New Jersey’s first trial involving the alleged link between Johnson & Johnson’s talcum powder products and mesothelioma continued last week in Middlesex County Superior Court, as several expert witnesses took the stand to testify on behalf of the plaintiff.
Stephen Lanzo III, 46, claims that his use of Johnson & Johnson’s Baby Powder throughout his life resulted in mesothelioma, a deadly form of cancer caused by the inhalation of asbestos, a toxic substance that occurs naturally in talc. Lanzo further claims that officials at Johnson & Johnson made numerous unsuccessful attempts to remove asbestos from its talc in the 1970s, but continued to market talc-based powders despite their alleged dangers.
With the trial in its fourth week, Lanzo called on several experts to bolster his case. They included Jacqueline Moline, M.D., an occupational health specialist with the Feinstein Institute of Medical Research, who supported Lanzo’s claim that Baby Powder contained the asbestos that caused his mesothelioma.
Jurors also heard from electron microsopist William Longo, who testified that he found asbestos in more than half of the 32 samples of Johnson & Johnson talcum powder products he had examined.
Johnson & Johnson has also been named a defendant in more than 5,500 talcum powder lawsuits filed on behalf of women who allegedly developed ovarian cancer due to their long-term use of Baby Powder and Shower-to-Shower for feminine hygiene purposes.

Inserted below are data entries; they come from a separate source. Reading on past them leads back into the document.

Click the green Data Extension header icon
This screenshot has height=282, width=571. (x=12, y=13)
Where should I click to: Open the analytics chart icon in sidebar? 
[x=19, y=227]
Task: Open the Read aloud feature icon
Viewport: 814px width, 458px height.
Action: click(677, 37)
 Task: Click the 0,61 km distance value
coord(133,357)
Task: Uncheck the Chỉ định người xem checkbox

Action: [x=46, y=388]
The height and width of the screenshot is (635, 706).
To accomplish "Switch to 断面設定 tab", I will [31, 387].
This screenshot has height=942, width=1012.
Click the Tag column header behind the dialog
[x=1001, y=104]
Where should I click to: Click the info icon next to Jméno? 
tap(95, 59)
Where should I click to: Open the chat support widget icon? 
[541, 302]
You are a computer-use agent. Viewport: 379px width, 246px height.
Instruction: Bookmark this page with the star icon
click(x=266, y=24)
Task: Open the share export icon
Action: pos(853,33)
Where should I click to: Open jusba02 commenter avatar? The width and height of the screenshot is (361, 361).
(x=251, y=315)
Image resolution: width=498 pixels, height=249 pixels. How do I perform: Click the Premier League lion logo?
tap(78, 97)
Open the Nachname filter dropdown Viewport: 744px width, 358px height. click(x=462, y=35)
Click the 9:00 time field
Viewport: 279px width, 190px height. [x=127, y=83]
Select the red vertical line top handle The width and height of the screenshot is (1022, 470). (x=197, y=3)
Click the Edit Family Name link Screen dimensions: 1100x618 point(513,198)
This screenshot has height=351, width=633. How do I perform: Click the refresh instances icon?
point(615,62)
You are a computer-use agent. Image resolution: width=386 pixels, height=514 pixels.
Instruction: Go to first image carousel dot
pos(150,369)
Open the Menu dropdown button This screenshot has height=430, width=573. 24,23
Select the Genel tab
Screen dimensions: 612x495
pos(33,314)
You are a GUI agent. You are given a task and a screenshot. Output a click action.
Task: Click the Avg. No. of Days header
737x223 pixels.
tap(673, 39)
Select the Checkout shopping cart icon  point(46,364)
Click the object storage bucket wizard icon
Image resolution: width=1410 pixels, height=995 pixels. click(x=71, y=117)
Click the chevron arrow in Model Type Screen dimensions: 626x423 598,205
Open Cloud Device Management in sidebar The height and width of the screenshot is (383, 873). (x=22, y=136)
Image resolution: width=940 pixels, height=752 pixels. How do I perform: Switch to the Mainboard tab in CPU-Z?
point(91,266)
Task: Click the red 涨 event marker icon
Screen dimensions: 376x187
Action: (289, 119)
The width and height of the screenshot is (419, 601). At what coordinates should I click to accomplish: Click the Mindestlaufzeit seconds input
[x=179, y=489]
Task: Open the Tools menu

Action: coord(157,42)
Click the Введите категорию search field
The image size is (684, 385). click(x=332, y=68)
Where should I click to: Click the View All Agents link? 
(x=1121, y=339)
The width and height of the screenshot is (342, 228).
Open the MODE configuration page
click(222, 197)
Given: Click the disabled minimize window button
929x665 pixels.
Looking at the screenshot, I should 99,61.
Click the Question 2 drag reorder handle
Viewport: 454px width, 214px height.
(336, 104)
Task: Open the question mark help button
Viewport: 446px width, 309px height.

Since last February, several juries have returned plaintiffs’ verdicts, with damage awards ranging from $55 million to $417 million. Recently, however, a judge in California overturned the $417 verdict because of accusations involving juror misconduct and other issues.
A $72 million verdict awarded to an out-of-state plaintiff in Missouri’s talcum powder litigation was also tossed to comply with new standards set by the U.S. Supreme Court’s recent ruling in Bristol-Myers Squibb v. Superior Court of California.
Johnson & Johnson has faced only one other trial involving talcum powder and mesothelioma. That case concluded in November, after a California Superior Court jury found for the company.
Colgate-Palmolive is named a defendant in roughly 170 similar talcum powder mesothelioma clams. In 2015, the company was ordered to pay $13 million in a California mesothelioma lawsuit involving Cashmere Bouquet.
Late last year, Colgate-Palmolive agreed to settle another Cashmere Bouquet lawsuit for an undisclosed amount. The mesothelioma settlement allowed the company to avoid going to trial in New Jersey Superior Court.